-- START DATA FOR THIS TASK --

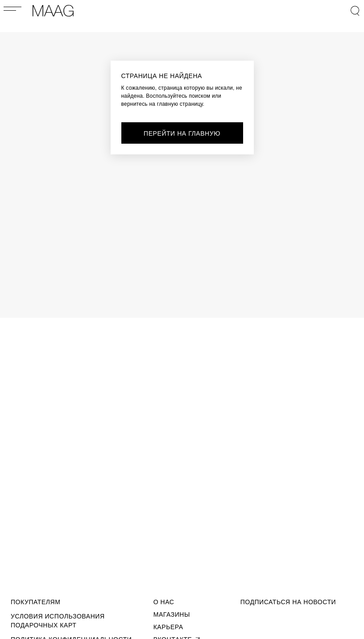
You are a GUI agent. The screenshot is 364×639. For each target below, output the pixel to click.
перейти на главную (182, 133)
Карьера (168, 627)
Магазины (172, 614)
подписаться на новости (288, 602)
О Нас (164, 602)
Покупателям (35, 602)
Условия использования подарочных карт (58, 621)
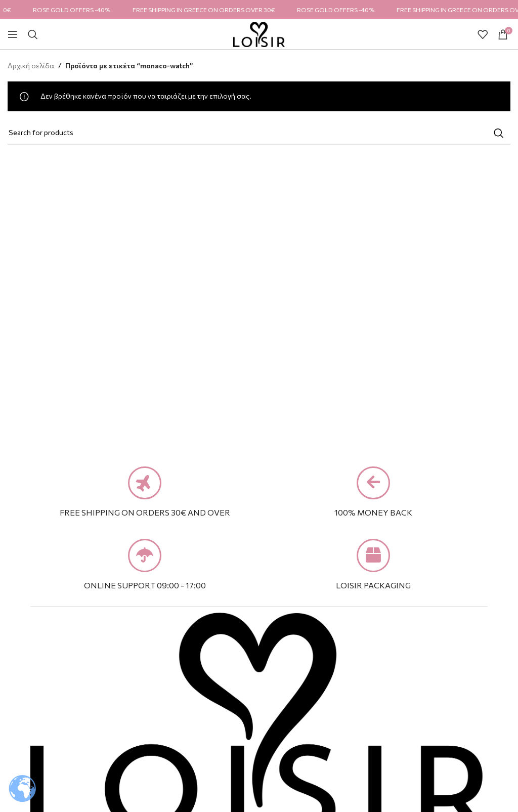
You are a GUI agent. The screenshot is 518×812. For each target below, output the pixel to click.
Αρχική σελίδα (31, 65)
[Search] (33, 34)
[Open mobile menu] (13, 34)
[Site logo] (259, 33)
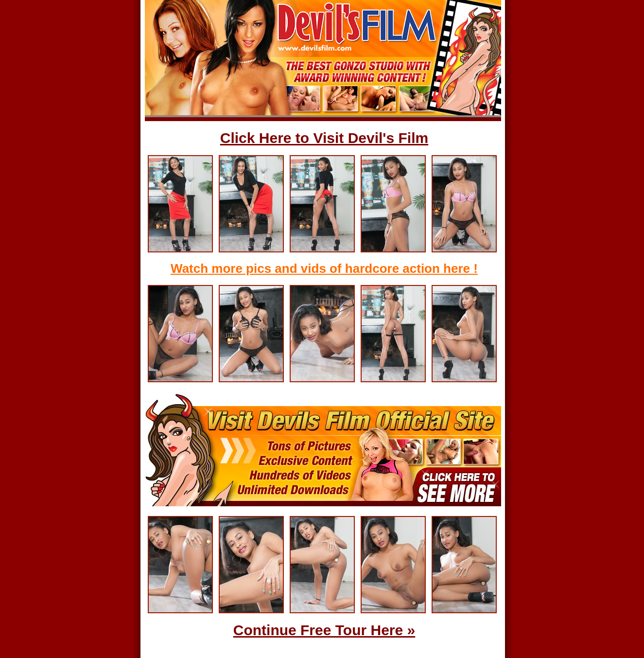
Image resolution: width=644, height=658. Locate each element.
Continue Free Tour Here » (324, 630)
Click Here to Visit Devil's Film (324, 138)
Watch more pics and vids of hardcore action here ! (324, 268)
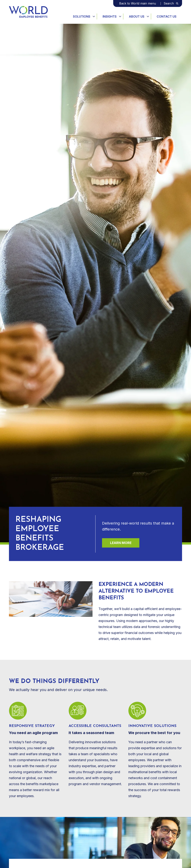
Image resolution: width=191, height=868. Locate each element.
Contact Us (166, 16)
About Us (137, 16)
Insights (110, 16)
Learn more (121, 543)
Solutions (81, 16)
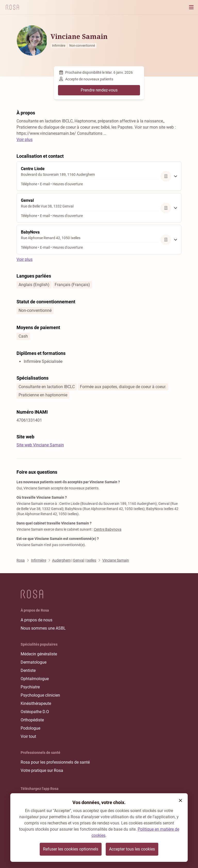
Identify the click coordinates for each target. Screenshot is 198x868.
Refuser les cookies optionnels (70, 849)
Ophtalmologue (34, 679)
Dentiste (28, 670)
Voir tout (28, 736)
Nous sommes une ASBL (43, 628)
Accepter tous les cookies (132, 849)
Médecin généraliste (39, 654)
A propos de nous (36, 620)
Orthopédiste (32, 720)
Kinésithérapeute (36, 703)
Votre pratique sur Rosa (42, 770)
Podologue (30, 728)
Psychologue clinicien (40, 695)
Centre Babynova (108, 529)
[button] (180, 800)
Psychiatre (30, 687)
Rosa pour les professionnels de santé (55, 762)
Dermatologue (33, 662)
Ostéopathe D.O (35, 712)
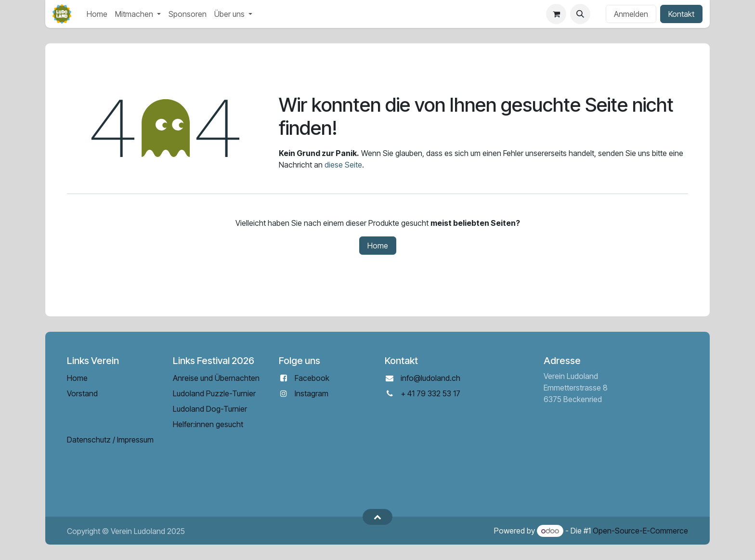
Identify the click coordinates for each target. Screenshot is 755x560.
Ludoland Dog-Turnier (210, 409)
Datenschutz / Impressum (110, 440)
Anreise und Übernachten (216, 378)
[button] (580, 14)
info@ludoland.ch (430, 378)
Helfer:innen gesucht (208, 424)
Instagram (312, 393)
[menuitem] (97, 14)
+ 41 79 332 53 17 (430, 393)
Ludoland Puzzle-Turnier (214, 393)
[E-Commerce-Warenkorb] (556, 14)
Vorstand (82, 393)
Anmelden (631, 14)
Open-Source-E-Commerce (640, 531)
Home (378, 246)
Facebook (312, 378)
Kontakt (681, 14)
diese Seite (343, 165)
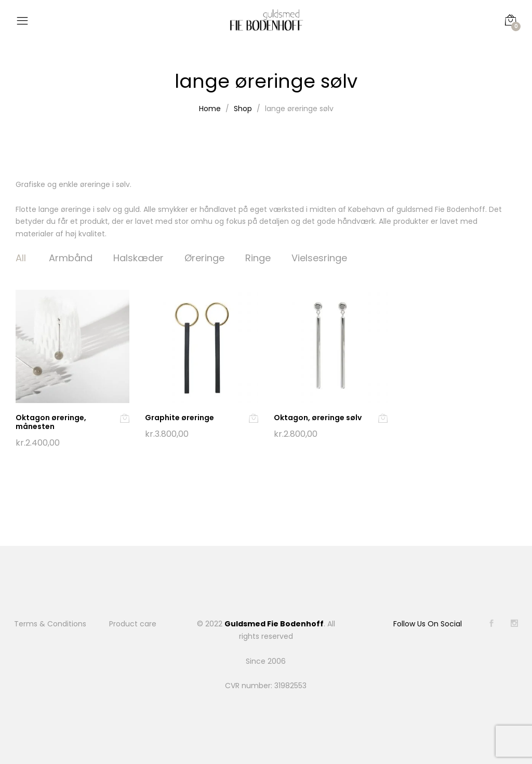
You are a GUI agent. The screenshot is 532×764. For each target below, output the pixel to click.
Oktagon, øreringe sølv (317, 418)
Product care (132, 624)
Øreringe (204, 258)
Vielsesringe (319, 258)
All (21, 258)
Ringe (258, 258)
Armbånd (71, 258)
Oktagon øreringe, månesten (51, 422)
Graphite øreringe (179, 418)
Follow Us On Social (428, 624)
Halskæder (138, 258)
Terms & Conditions (50, 624)
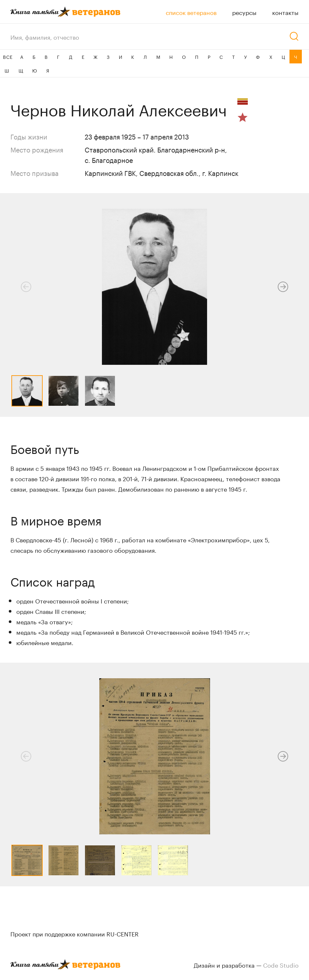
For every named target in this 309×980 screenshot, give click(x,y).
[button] (283, 287)
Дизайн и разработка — (246, 964)
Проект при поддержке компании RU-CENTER (74, 933)
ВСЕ (8, 56)
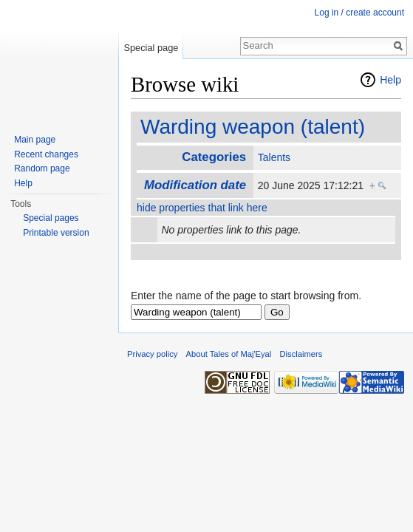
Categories (214, 157)
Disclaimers (301, 354)
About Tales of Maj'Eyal (229, 354)
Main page (35, 140)
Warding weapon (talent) (253, 126)
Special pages (50, 218)
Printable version (55, 233)
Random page (41, 168)
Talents (274, 157)
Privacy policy (152, 354)
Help (390, 80)
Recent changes (46, 154)
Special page (151, 47)
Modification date (195, 185)
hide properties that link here (202, 208)
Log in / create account (359, 13)
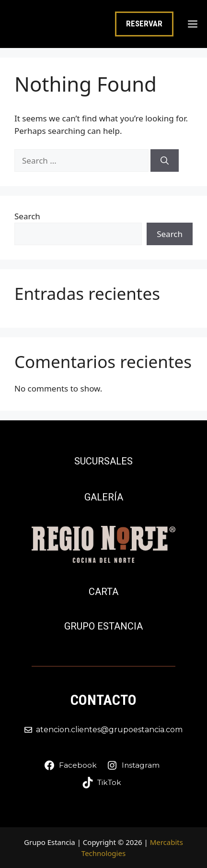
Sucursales (104, 461)
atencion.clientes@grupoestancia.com (109, 729)
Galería (104, 497)
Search (27, 216)
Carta (104, 592)
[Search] (164, 161)
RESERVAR (144, 24)
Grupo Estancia (104, 626)
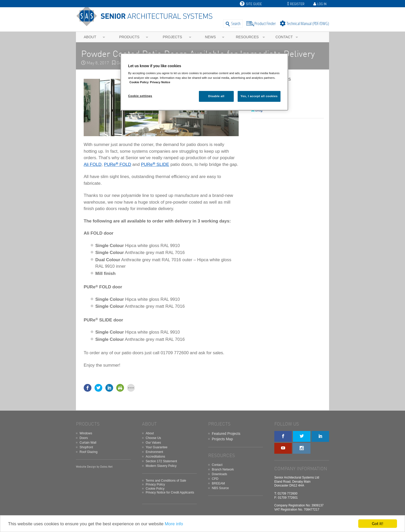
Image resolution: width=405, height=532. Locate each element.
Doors (84, 438)
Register (297, 4)
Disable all (216, 96)
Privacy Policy (155, 484)
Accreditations (155, 457)
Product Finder (265, 23)
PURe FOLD (117, 164)
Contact (284, 37)
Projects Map (222, 439)
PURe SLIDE (155, 164)
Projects (172, 37)
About (90, 37)
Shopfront (86, 447)
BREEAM (218, 483)
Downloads (219, 474)
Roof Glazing (88, 452)
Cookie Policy (155, 489)
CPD (215, 479)
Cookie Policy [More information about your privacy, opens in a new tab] (139, 82)
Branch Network (223, 469)
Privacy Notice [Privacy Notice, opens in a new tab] (160, 82)
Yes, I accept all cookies (259, 96)
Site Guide (251, 4)
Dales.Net (106, 467)
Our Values (153, 443)
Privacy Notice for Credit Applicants (170, 492)
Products (129, 37)
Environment (154, 452)
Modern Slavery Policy (161, 466)
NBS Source (220, 488)
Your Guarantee (157, 447)
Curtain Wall (88, 443)
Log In (322, 4)
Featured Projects (226, 434)
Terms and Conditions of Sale (166, 481)
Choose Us (153, 438)
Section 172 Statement (161, 461)
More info (174, 524)
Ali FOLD (92, 164)
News (211, 37)
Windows (86, 433)
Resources (247, 37)
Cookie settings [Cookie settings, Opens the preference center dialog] (140, 96)
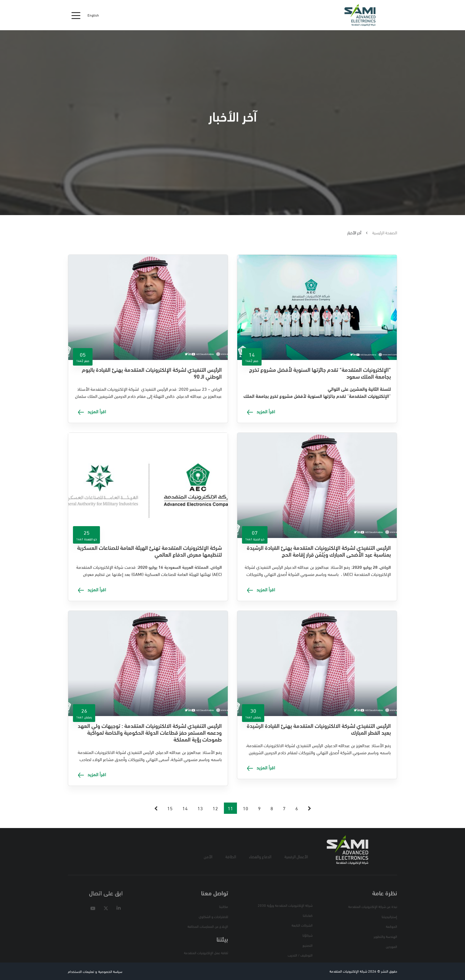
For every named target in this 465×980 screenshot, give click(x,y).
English (93, 15)
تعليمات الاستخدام (81, 971)
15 (170, 808)
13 (200, 808)
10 (246, 808)
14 (185, 808)
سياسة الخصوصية (110, 971)
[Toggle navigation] (76, 15)
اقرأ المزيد (261, 411)
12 (215, 808)
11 (230, 808)
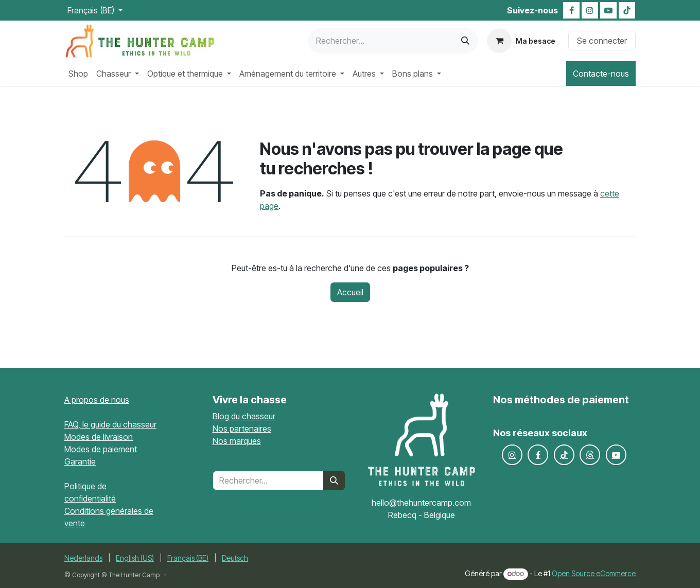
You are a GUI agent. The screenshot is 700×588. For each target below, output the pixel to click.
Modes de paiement (100, 449)
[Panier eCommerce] (521, 41)
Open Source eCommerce (593, 573)
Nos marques (237, 441)
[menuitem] (78, 74)
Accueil (350, 292)
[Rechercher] (465, 41)
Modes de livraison (98, 437)
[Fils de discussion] (590, 455)
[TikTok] (627, 10)
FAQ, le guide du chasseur (110, 424)
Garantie (80, 461)
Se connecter (602, 41)
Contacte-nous (601, 74)
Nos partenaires (242, 429)
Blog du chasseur (244, 416)
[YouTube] (608, 10)
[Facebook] (571, 10)
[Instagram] (590, 10)
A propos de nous (97, 400)
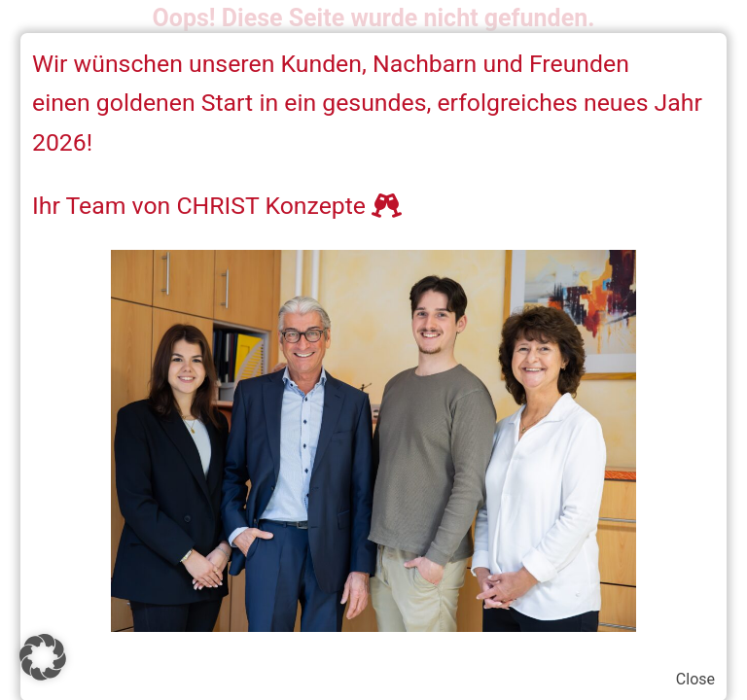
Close (695, 679)
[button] (43, 657)
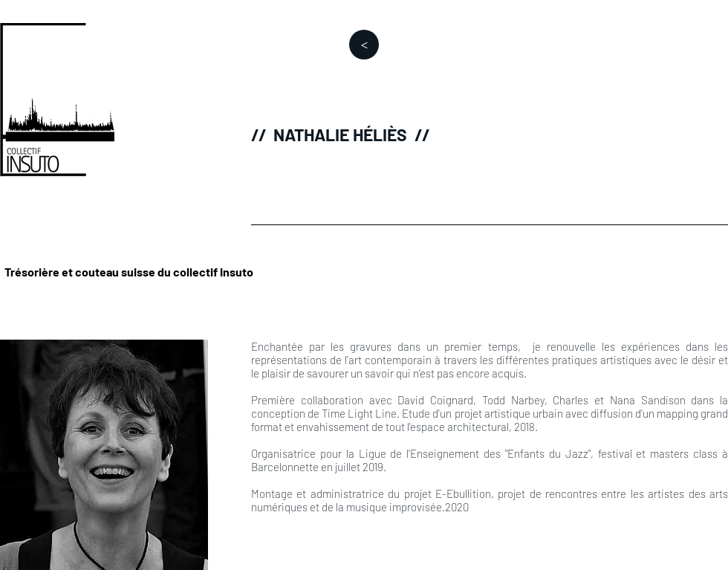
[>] (364, 45)
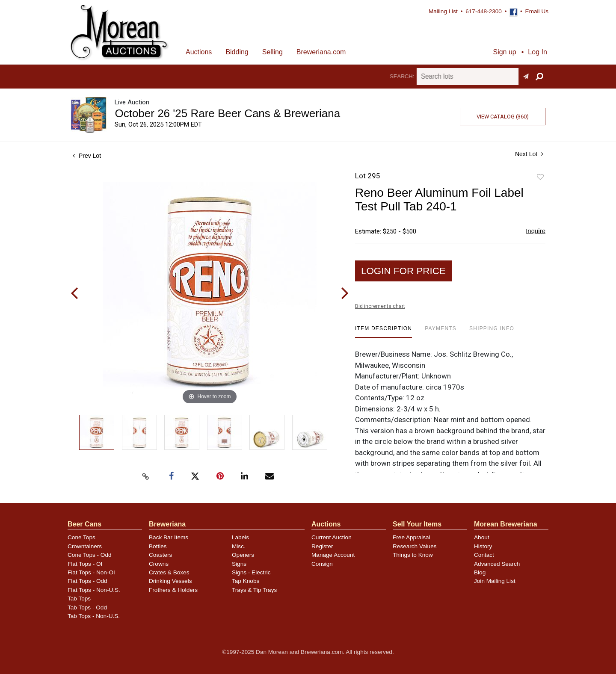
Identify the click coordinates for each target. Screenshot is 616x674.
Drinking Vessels (170, 581)
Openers (243, 555)
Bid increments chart (380, 306)
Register (322, 546)
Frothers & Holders (173, 590)
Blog (480, 572)
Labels (240, 537)
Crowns (159, 564)
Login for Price (403, 271)
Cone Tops (81, 537)
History (483, 546)
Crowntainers (85, 546)
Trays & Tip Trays (254, 590)
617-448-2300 (483, 11)
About (482, 537)
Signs (239, 564)
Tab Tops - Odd (87, 607)
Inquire (536, 231)
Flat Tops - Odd (87, 581)
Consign (322, 564)
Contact (484, 555)
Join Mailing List (495, 581)
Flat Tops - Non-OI (91, 572)
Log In (537, 52)
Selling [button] (272, 52)
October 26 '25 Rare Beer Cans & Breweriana (227, 113)
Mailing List (443, 11)
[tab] (383, 331)
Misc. (239, 546)
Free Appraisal (412, 537)
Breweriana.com (321, 52)
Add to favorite (540, 177)
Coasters (160, 555)
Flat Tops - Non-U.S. (94, 590)
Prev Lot (87, 156)
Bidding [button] (237, 52)
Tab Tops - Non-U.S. (94, 616)
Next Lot (529, 154)
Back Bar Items (169, 537)
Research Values (415, 546)
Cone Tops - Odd (89, 555)
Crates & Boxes (169, 572)
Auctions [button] (198, 52)
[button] (539, 77)
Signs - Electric (251, 572)
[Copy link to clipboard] (145, 476)
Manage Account (333, 555)
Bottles (158, 546)
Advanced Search (497, 564)
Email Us (537, 11)
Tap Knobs (246, 581)
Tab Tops (79, 598)
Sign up (504, 52)
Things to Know (413, 555)
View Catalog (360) (503, 116)
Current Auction (332, 537)
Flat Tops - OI (85, 564)
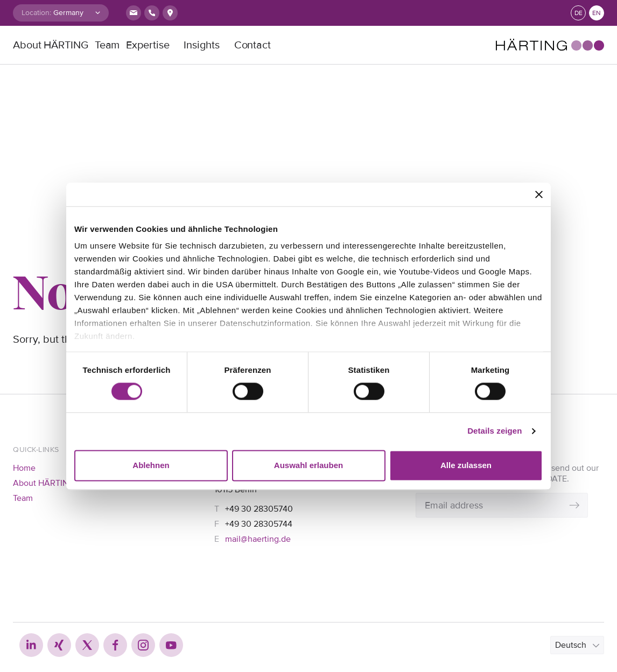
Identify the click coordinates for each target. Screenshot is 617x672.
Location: (36, 12)
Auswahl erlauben (308, 465)
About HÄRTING (51, 45)
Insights (201, 45)
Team (107, 45)
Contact (253, 45)
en (597, 13)
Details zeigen (494, 431)
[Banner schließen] (539, 194)
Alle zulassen (466, 465)
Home (24, 468)
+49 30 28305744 (258, 524)
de (578, 13)
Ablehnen (151, 465)
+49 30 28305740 (259, 509)
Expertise (148, 45)
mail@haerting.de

-- END DATA FOR THIS TASK --

**EXERCISE BRIEF:** Write out every line of the entries again, starting at the line that contains "Click Here to Visit Devil's Film (324, 138)" and ending after the line that contains "Solutions (81, 16)", with each number in the coordinates moved by -98. Leave the pictures out.

**SOLVED PROBLEM:**
Click Here to Visit Devil's Film (226, 40)
Watch more pics and vids of hardcore action here ! (226, 170)
Image resolution: width=191, height=868. Locate each element.
Contact Us (68, -82)
About Us (39, -82)
Insights (12, -82)
Learn more (23, 445)
Solutions (-17, -82)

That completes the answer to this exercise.